Mary remained silent and dropped her eyes.
'Well?'
Mary looked up slowly and smiled. She knew she could not remain camped under the rock. It snowed on the mountain in winter and she would freeze to death. Her green eyes rested on the chief clerk. 'I could tend your garden, sir, and sleep in your potting shed, if you was to give me rations.'
Emmett shook his head slowly. 'You take me to be too soft, Mary Abacus. Perhaps even an old fool to be used by a pretty woman.
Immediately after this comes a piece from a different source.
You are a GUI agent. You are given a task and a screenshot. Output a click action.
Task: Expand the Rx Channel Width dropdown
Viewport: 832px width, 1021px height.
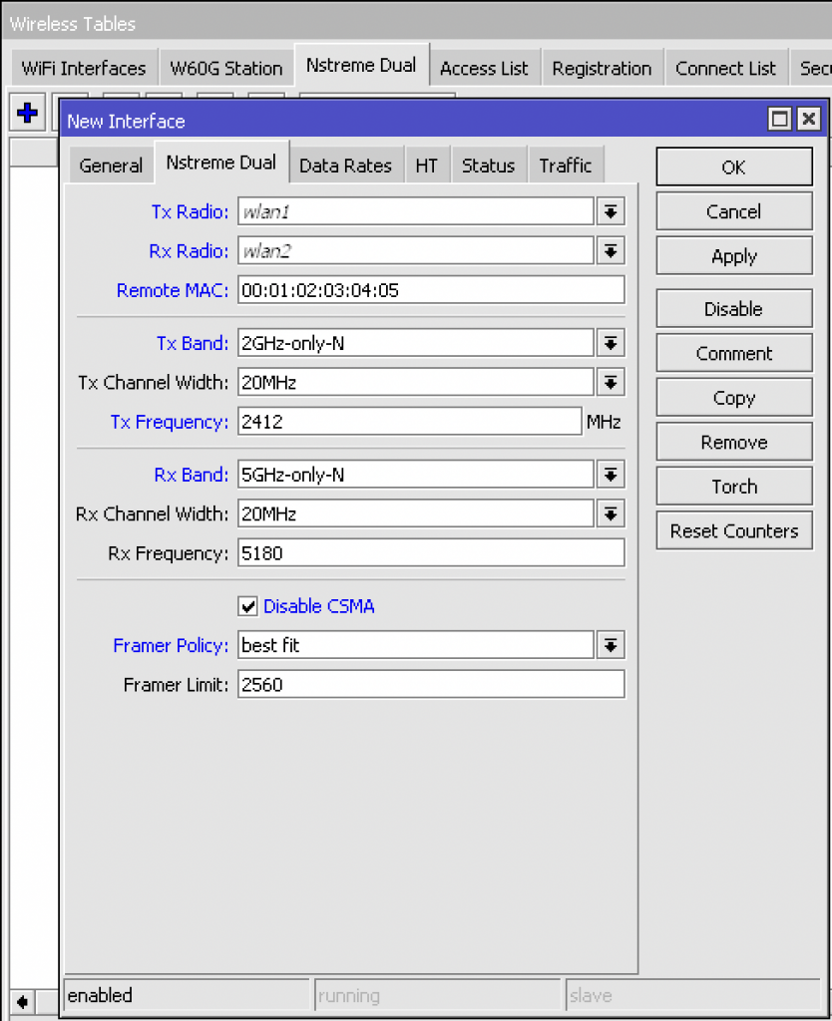click(x=610, y=513)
You refuse to be a market gardener, yet you would tend my garden?'
'Not soft, or a fool, Mr Emmett, but a person what's been wise and kind and most generous beyond anyone I've ever known.' There were tears in Mary's eyes as she said urgently, 'I shall repay your kindness, I swear. The time will come, I know it!' Mary blinked away her tears. 'It would only be a short while, sir. Until your enquiries prove fruitful, which I know they shall. All speak of you with great respect!'
Emmett looked doubtful and Mary hastily added, 'With the season changing, your roses need pruning and there be much clearing to be done so that your plants may catch the weaker winter sun, and your cold weather vegetables are not yet planted nor straw cut for the seed beds against the coming frost.'
'The potting shed?' Mr Emmett hesitated. 'It's not very big. I daresay we could find a corner for you in the servants' quarters.'
Mary laughed. The previous night spent under the stars had been cold but tolerable, and she had woken to a bright autumn morning with the raucous call of parakeets feeding on the nectar of the butter-coloured eucalypt blossom in the trees above her. Mary knew she had spent her last night with dirty snoring bodies squeezed hard against her sides.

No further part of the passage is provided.